As well as the greenhouse gas carbon dioxide (CO2), which has been the subject of much public debate, the less well known nitrous oxide (N2O, also known as ‘laughing gas’) also plays a key role in climate change. As with CO2, a steep rise in atmospheric concentrations of nitrous oxide has been registered since the start of industrialisation.
Although the concentration of carbon dioxide in the atmosphere is about 1000 times higher than that of nitrous oxide, nitrous oxide is 300 times more powerful in terms of its greenhouse gas effect than carbon dioxide. In contrast with CO2, the increase in atmospheric N2O concentrations is due only in small part to the combustion of fossil fuels. By far the greatest proportion of the N2O released by humans results from the excessive use of nitrogenous nutrients (such as nitrate/NO3-), which are converted into the greenhouse gas N2O by natural microbial processes (nitrification and denitrification).
One of the key concerns of the European Water Framework Directive (WFD), which came into force in 2000, is the reduction of nitrogen-containing nutrients in waterbodies. One approach is to avoid or optimise the use of nitrogen fertilizers in agriculture. Another approach is to improve wastewater treatment technologies.
The idea for developing the new mathematical approach using the stable nitrogen isotope 15N came from their collaboration with UFZ colleagues Peter Kuschk and Diego Paredes, who have been looking at the possibility of microbial treatment of nitrogenous wastewater using anammox for a long time. But the new equations are also of great significance for their own work. In 1992 Japanese scientists described for the first time a metabolic process involving soil fungi (Fusarium oxysporum) which is very similar to the process of anaerobic oxidation of ammonium and which was called codenitrification, after the familiar process of denitrification.

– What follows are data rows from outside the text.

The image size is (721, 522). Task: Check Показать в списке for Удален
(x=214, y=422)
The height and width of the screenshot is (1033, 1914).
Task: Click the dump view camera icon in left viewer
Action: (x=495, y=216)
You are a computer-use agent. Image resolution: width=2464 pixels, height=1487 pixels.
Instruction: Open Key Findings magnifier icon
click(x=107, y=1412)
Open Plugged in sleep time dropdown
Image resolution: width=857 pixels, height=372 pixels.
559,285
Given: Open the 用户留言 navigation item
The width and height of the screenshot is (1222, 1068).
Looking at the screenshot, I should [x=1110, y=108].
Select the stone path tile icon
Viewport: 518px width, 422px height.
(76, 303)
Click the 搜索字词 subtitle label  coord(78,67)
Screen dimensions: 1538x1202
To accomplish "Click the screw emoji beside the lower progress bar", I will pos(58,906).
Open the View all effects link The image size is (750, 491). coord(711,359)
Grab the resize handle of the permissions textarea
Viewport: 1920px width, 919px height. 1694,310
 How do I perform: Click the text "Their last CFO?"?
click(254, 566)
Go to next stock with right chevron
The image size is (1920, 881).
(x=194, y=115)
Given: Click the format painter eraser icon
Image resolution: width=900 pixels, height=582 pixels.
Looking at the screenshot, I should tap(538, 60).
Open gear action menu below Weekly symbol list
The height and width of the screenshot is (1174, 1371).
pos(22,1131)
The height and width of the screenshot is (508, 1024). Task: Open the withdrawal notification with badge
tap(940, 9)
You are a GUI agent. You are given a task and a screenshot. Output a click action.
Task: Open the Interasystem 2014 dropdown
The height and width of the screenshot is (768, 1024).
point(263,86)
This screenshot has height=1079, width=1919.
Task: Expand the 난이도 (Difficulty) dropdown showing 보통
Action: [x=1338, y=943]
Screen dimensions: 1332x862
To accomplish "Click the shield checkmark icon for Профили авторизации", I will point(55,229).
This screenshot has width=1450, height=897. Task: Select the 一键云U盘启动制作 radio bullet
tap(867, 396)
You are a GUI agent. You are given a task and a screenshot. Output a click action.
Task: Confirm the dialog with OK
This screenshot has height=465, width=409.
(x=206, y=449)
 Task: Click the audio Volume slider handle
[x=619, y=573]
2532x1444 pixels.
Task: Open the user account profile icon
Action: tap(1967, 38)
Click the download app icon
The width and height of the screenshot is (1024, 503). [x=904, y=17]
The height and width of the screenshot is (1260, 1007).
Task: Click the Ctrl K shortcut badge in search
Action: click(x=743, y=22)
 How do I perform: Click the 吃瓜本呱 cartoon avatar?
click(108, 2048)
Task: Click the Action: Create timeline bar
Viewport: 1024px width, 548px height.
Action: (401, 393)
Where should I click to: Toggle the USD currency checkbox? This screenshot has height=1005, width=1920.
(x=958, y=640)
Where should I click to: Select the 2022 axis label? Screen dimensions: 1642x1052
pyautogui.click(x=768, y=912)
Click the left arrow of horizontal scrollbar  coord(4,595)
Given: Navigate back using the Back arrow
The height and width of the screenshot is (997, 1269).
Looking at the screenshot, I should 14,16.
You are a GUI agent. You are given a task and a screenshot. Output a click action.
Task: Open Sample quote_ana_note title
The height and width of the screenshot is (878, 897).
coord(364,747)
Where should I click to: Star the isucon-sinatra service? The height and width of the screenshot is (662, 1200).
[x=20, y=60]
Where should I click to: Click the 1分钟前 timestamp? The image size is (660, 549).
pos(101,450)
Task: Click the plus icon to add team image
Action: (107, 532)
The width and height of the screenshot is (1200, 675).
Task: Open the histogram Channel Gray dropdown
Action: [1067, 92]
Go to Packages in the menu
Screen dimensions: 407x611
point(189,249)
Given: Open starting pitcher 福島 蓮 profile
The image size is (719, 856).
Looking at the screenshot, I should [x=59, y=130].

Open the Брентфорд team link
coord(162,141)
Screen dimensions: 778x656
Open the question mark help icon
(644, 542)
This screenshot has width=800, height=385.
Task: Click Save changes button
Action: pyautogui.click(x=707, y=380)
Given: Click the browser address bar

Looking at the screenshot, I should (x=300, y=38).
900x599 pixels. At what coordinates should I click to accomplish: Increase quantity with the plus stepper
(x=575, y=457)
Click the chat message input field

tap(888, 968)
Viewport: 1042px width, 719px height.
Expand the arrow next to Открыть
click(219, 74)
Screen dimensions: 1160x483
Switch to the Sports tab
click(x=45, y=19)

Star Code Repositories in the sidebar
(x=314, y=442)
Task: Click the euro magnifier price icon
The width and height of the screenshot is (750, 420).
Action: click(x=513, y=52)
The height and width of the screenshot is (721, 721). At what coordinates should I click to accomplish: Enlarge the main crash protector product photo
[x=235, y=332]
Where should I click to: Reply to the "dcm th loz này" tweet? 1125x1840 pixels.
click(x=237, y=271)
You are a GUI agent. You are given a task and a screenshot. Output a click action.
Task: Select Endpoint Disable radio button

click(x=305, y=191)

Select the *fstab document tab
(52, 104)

Despite this, even 15 years after the discovery of codenitrification, scientists still work on the assumption that when nitrogen from the soil is broken down, it is only denitrification that is responsible for the release of molecular nitrogen (N2). Using the 15N isotope technique and the new mathematical approach, it is now possible to calculate precisely the N2 released from the soil during both processes – denitrification and codenitrification. An initial, very recent study by two British scientists has already come to the surprising conclusion that up to 92 per cent of microbially released N2 is attributable to the process of codenitrification.
If these initial results can be confirmed and extended to other soils around the world, this would completely change our current understanding of N2 emissions from the soil. The two scientists Oliver Spott and Florian Stange will be using the new equations to tackle this question in collaboration with international scientists.